Week in Review
Stocks put the finishing touches on 2023 with their ninth straight week of gains. For the S&P 500, that matches the longest win streak since 1985. For the Dow, one more week of gains would match the longest stretch of consecutive increases since 1965. Stocks weren’t the only place to make money: Gold prices ended the year above $2,000/oz for the first time ever, and Bitcoin finished 2023 more than 150% higher than the year before. Crude oil, however, wasn’t able to finish quite as strong - it dropped 2.6% in the final week to close 8.6% lower for the year.
It was undoubtedly a great year for stock market returns, but it’s easy to lose sight of the forest when you’re surrounded by trees. Since the end of 2021, the S&P 500 has gained a whopping 0.08%. The Dow Jones Industrial Average is up just 3.72% over that timeframe, and the NASDAQ Composite, despite a 43% return in 2023, is still 4% below where it finished 2 years ago.

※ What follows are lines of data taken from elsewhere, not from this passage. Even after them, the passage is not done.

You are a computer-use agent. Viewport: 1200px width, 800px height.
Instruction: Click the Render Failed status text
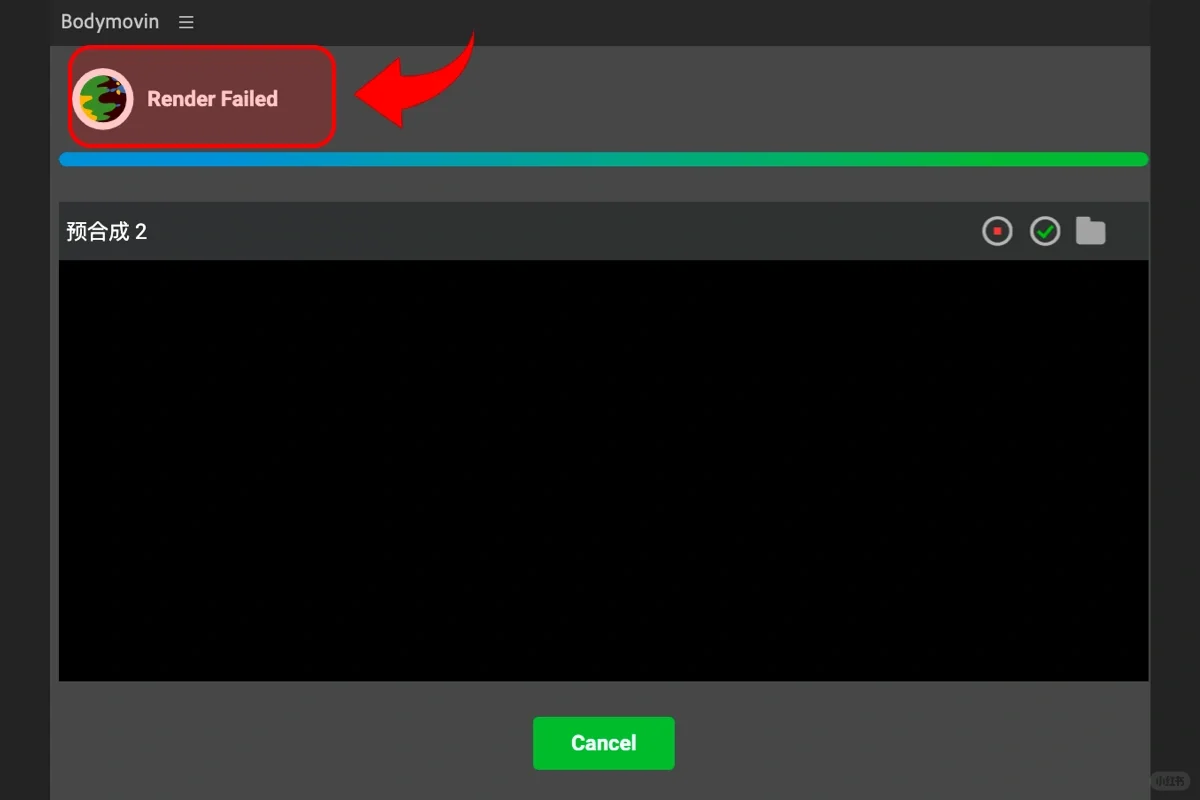pos(212,99)

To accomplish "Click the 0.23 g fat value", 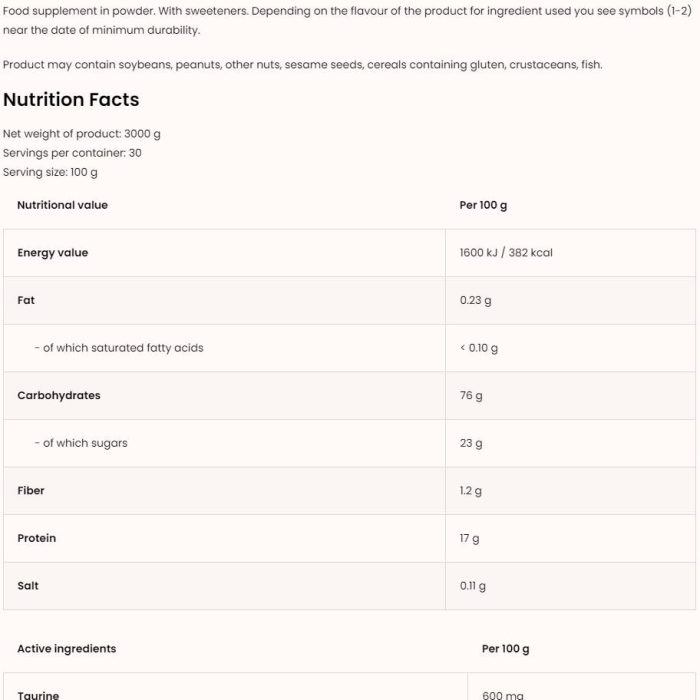I will [x=475, y=300].
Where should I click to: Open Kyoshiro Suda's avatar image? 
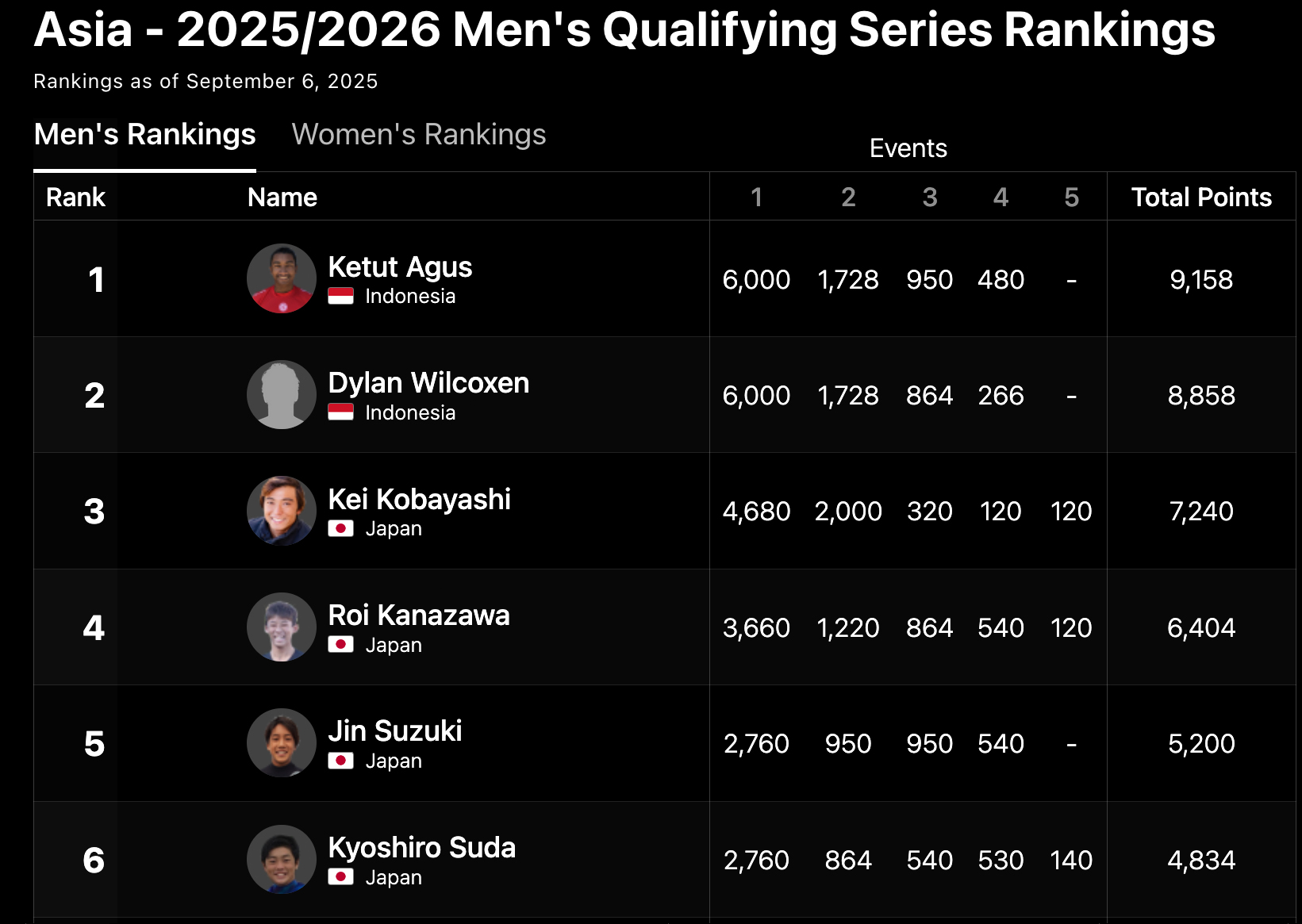click(x=282, y=860)
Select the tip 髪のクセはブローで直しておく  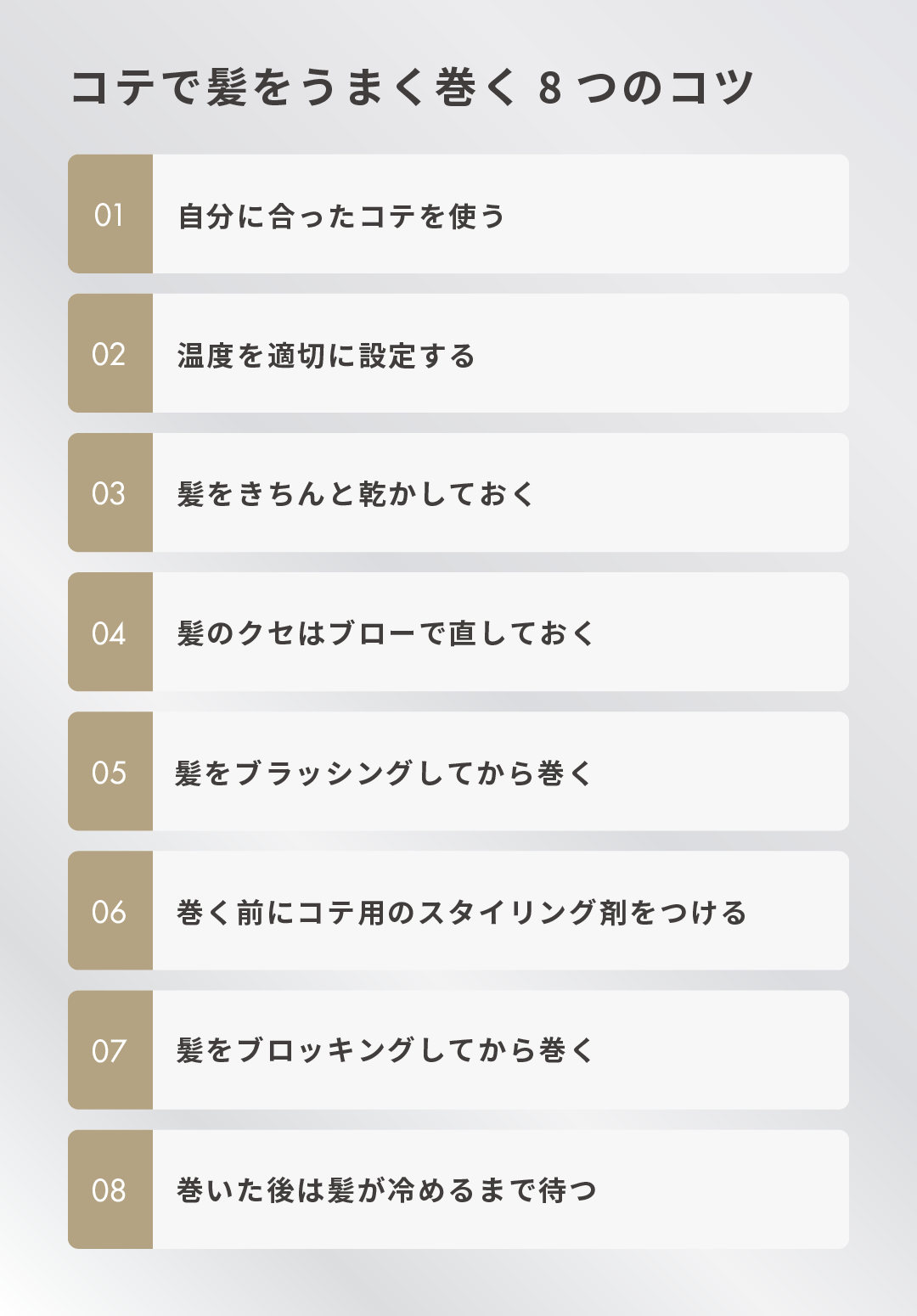(x=386, y=633)
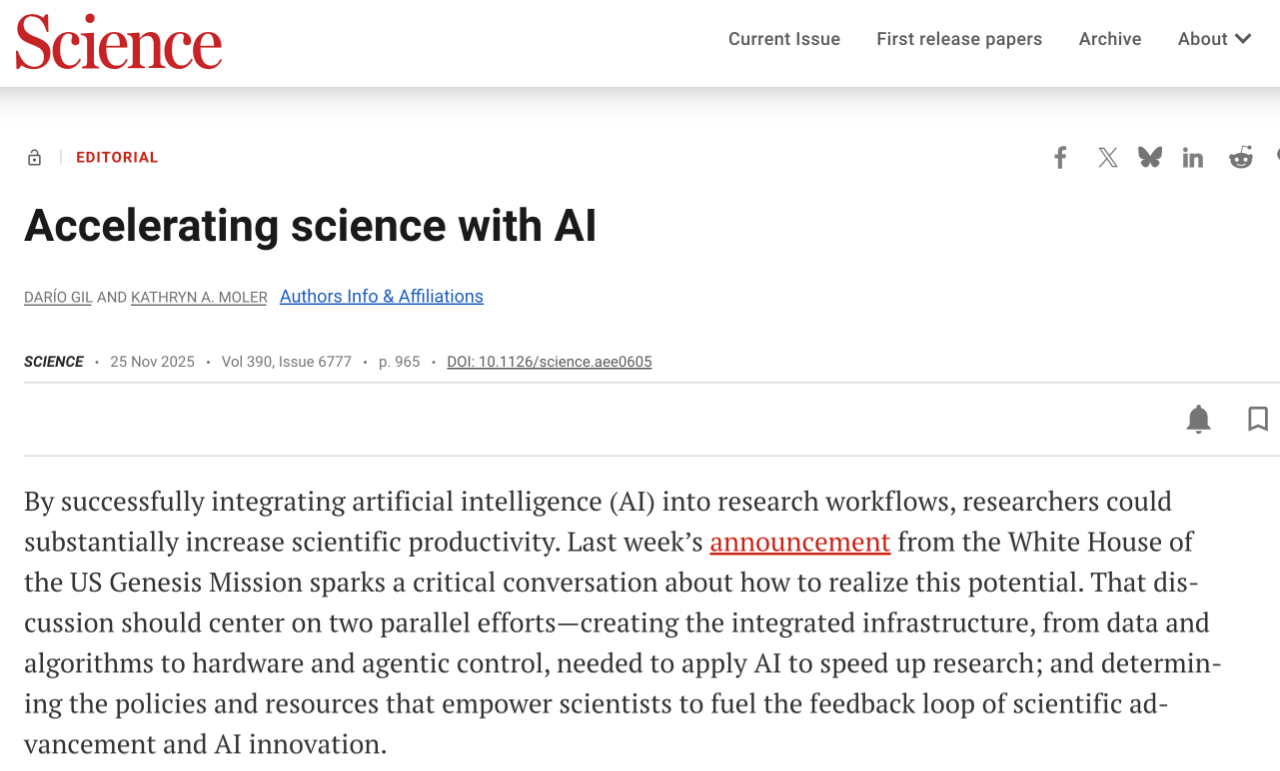Share article on Reddit

[x=1241, y=158]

Breadth was a concern for most market watchers throughout 2023, as the rally in growth stocks obscured lackluster performances from value-oriented names during the spring and late-summer months. Index-level declines in August, September, and October had breadth as weak as it had been all year. A surge in prices to end the year laid any lingering concerns about participation to rest. Three-quarters of S&P 500 members are above their 200-day moving average, and more than 80% of members are in short-term uptrends.
Long-term trends are healthiest in the Financials, Industrials, Information Technology, and Real Estate sectors, where more than 85% of constituents have moved above their long-term moving averages. Traditionally considered a risk-off area, the Consumer Staples sector is the most weakly positioned. Just 34% of stocks in that group are in long-term technical uptrends.